Re: 9.1: boot-time delay? [WORKAROUND FOUND]

2021-05-27 Thread Koning, Paul



> On May 27, 2021, at 4:14 PM, Robert Elz  wrote:
> 
> ...
> While changing ms to us is probably a good idea, when a change happens,
> the "hz" part should be changed too.
> 
> hz is (a unit of) a measure of frequency, ms (or us) is (a unit of) a
> measure of time (duration) - converting one to the other makes no sense.

In this particular case it's converting frequency to period, that is a sensible 
conversion.  You could say "hztoperiodinus" but that's rather verbose.

paul




Re: 9.1: boot-time delay? [WORKAROUND FOUND]

2021-05-27 Thread Robert Elz
Date:Thu, 27 May 2021 05:05:15 - (UTC)
From:mlel...@serpens.de (Michael van Elst)
Message-ID:  

  | mlel...@serpens.de (Michael van Elst) writes:
  |
  | >Either direction mstohz or hztoms should better always round up to
  | >guarantee a minimal delay.
  |
  | And both should be replaced by hztous()/ustohz().

While changing ms to us is probably a good idea, when a change happens,
the "hz" part should be changed too.

hz is (a unit of) a measure of frequency, ms (or us) is (a unit of) a
measure of time (duration) - converting one to the other makes no sense.

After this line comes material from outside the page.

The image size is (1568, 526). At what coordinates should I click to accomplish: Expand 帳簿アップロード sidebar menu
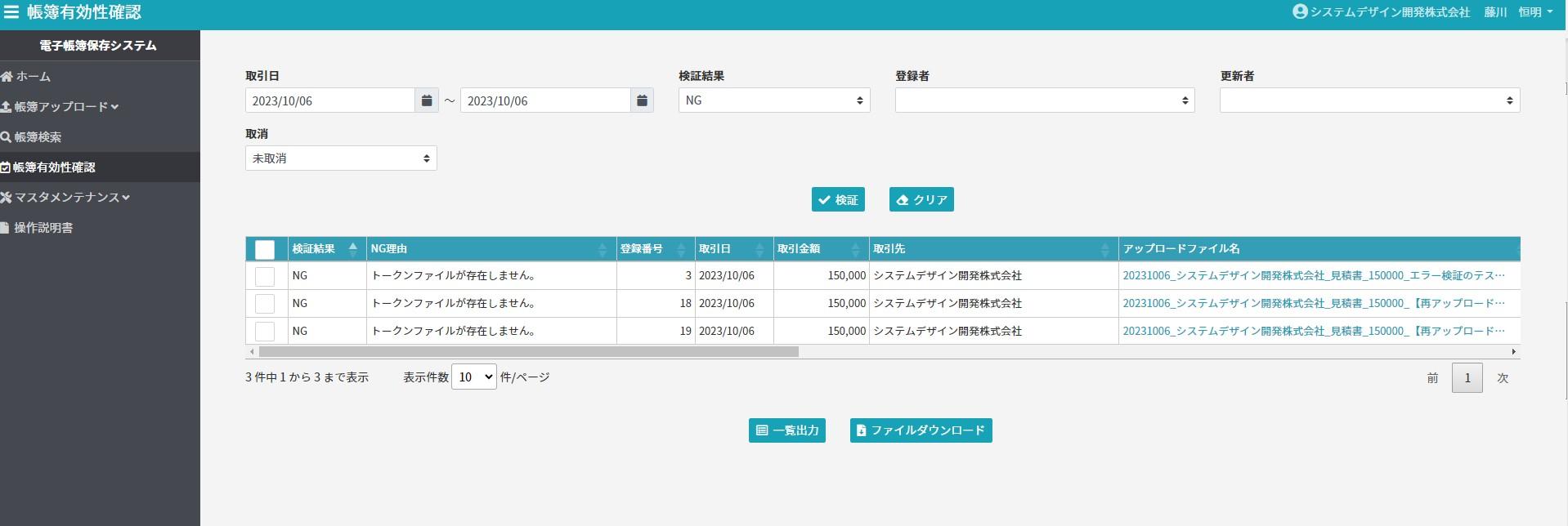click(x=62, y=107)
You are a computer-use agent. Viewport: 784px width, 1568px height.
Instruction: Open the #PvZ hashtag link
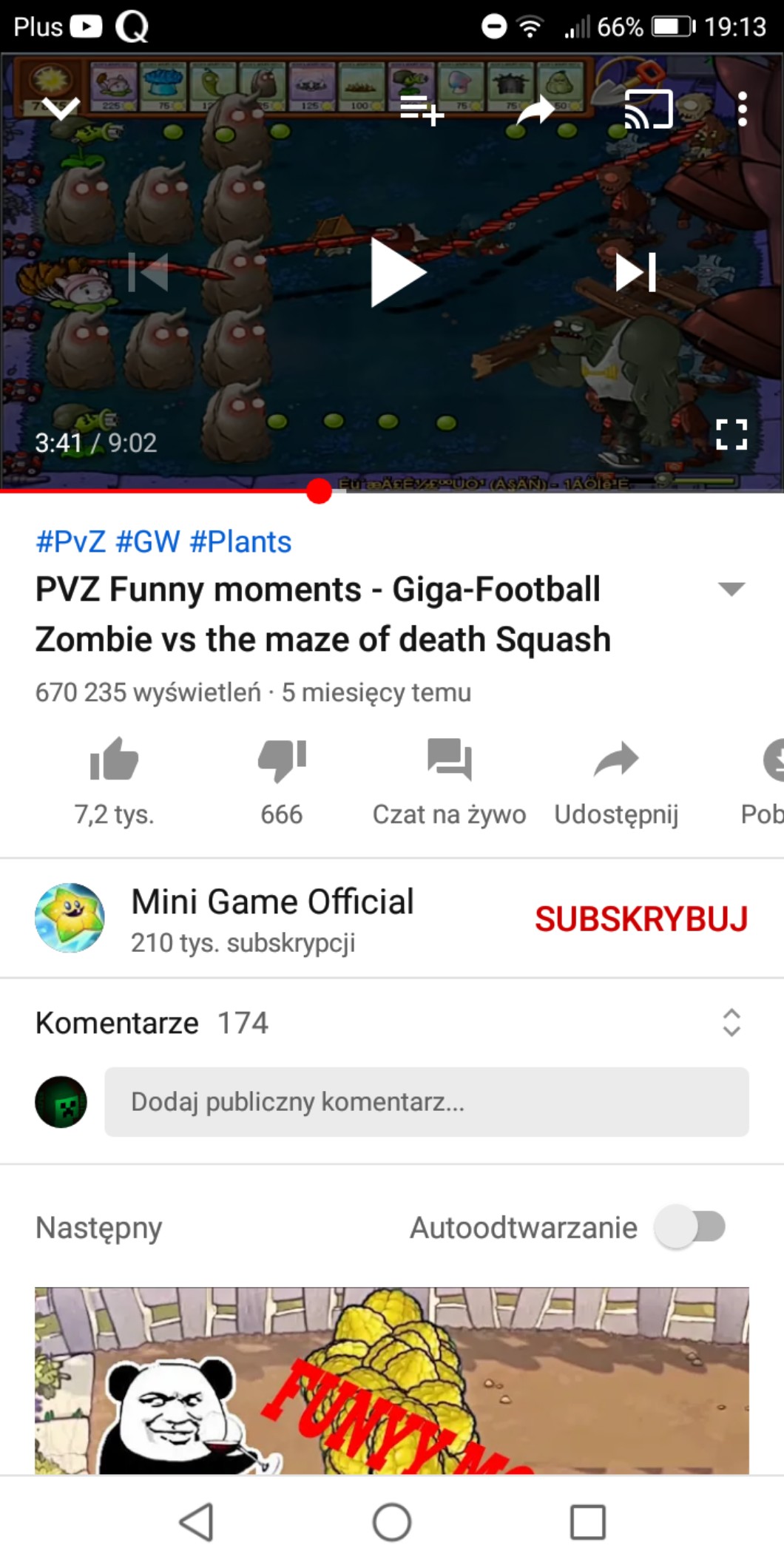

What these functions/macros do is convert between ms (or us) and ticks
(another measure of a duration), not hz, so the misleading "hz" part of
the name should be removed (changed) if a new macro/function is to be invented.
(The benefit isn't worth it to justify changing the current existing names,
but we shouldn't persist with nonsense if we're doing something new.)

kre

ps: note that the variable "hz" (and the macro HZ) are used correctly --
their values are frequencies (ticks/second).



Re: 9.1: boot-time delay? [WORKAROUND FOUND]

2021-05-27 Thread Mouse
>> How heavily is hztoms used?

> [18 uses]

That's...almost none, seems to me.  And these

> sys/dev/ic/mvsata.c:  timeout = mstohz(timeout + hztoms(1) - 1);
> sys/dev/ic/mvsata.c:  ata_delay(chp, hztoms(1), "mvsata_edma2", 
> wflags);
> sys/dev/sdmmc/if_bwfm_sdio.c: sdmmc_pause(hztoms(1)*1000, NULL);

look to me like bugs waiting to happen - and the first one looks as
though it might even be related to the bug that got us talking about
this; it changes the units of the number in timeout (from ms to hz) in
just the sort of way that could have led to what I saw.

The last, it seems to me, really should be hztoms(1000).

And these

> sys/dev/i2c/tsllux.c: if (ms < hztoms(1)) {
> sys/dev/pci/ixgbe/ixgbe_netbsd.c: else if ((us / 1000) >= hztoms(1)) {

might be as well; I'd have to read more context.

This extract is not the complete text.